The Irish and the Italians, like today's Mexicans and Latin Americans, weren't particularly welcome and they brought odd customs (Catholicism first and foremost) with them. They changed the culture in superficial ways such as food and language but mostly they were formed by American institutions such as private property and economic opportunity. I swear to Christ that I've never met a purer American than my Italian grandfather, who dug basements with a pick and shovel by hand during the Depression and with whom I never had a conversation more complex than his telling me I was a good boy. He might as well have been speaking Mexican as far as I or Steve King are concerned. Today's immigration restrictionists will tell you that the essential difference between the once-hated-and-feared-subhuman Europeans from 100 years ago and now is that we now have a vast welfare state in place so we can't afford newcomers. The terrorism of the Molly Maguires or Sacco and Vanzetti was totally different than the threats posed by refugees fleeing parts of the world that we've occupied for decades now. Our economy is changing and leaving too many people behind.

But the simple fact is that today's immigrants, legal and illegal, can't and don't access much in the form of welfare and transfer payments. They cause less crime than native-born Americans and they expand the economy wherever they show up, mostly by taking jobs that Americans won't do. They learn English at the same rate as previous immigrants. These are facts and they are as true in the Muslim-plurality cities of Dearborn and Hamtramck, Michigan as they are in mostly white Iowa.

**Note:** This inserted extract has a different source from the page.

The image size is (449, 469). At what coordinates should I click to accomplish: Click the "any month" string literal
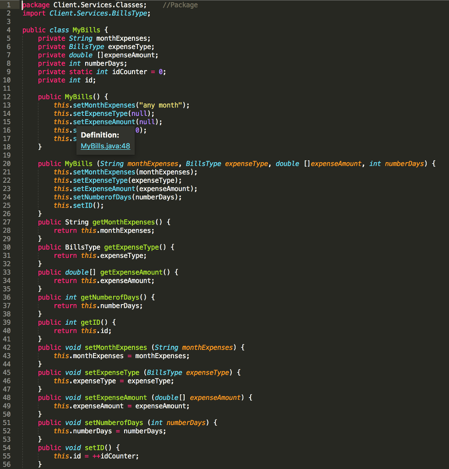click(x=158, y=105)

Americans are known for nothing if not optimism. It's strange then that Steve King, Donald Trump, and other restrictionists would fret so much over the decline of civilization and "somebody else's babies." If history teaches us anything, it's that countries such as Japan, which refuses to allow much in the way of immigration, is growing old and dying. The same can be said of much of Europe, too, where birth rates are below replacement levels. In America, we still have the alchemical touch of which Crevecoeur spoke even as the only reason our population is growing is because of newcomers. Within a few years of showing up, people become American and their children are too. That's not a threat to our "civilization." It's the only reason it survives.